POV: Seraphina
They had reached the structure at dusk the night before. Walls still standing, half the roof intact, and the hum running through the ground beneath it had not stopped since she dismounted. Her scars had pulsed in response all night.
She woke to a voice outside the tent that did not belong to anyone in the escort.
Low and measured and too calm for a military camp at dawn. Yona was already outside, talking fast and quiet to someone Seraphina could not see.
She pushed the tent flap aside and the cold hit her face. A horse she did not recognize stood at the picket line, still saddled, road dust thick on its flanks. Beside the supply cart Lucien Verenor stood with a leather satchel over one shoulder and dirt on his boots.
He was not supposed to be here. Yona's message had said to have the components ready for when they returned to the capital. Nobody asked him to come.
An archivist did not leave his records. And he was standing in a field camp because he had read the numbers in Yona's message and decided that a few weeks was too long.
"How bad is it?" she asked.
"I reviewed the progression data." He did not bother with a greeting. "If I had waited for you to come back, the ritual would not have mattered."
Yona flinched. Seraphina did not. She had felt it in the ache and the heat for weeks.
He explained the cleansing in the open air while the camp moved around them. No ritual chamber. No ward support. He had brought what he could carry: volcanic glass fragments, binding strips he had woven before leaving, and a paste that needed to go directly on the skin where the fire-scars showed through.
"Arms, shoulders, collarbone," he said. "I need direct contact with every active line. Yona will assist with the monitoring. It will not be comfortable."
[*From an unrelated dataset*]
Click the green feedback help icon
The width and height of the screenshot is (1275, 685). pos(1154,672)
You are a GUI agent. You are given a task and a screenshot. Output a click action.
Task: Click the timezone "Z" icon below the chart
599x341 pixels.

She did not want to be handled. The scars were the part of her she kept covered, wrapped in sleeves and leather and distance.
But Lucien asked the way he always did. No pressure. No performance. She found it easier to say yes to him than it should be.
"Do it now," she said.
He nodded and began unpacking.
The treatment area was a cleared space between the supply cart and the perimeter. Open ground, no walls, and every soldier in camp had a clear line of sight.
A man she did not expect was already there.
Corwin Vale stood with his physician's kit open on a camp stool, hands scrubbed, sleeves rolled past his elbows. The same professional warmth she remembered from the palace siege when he broke her fever.
"Seraphina." He used her name. Not her title. "Sit here. I want your pulse baseline before we start."
She sat and his fingers found her wrist. She looked past him at the camp while he counted her pulse.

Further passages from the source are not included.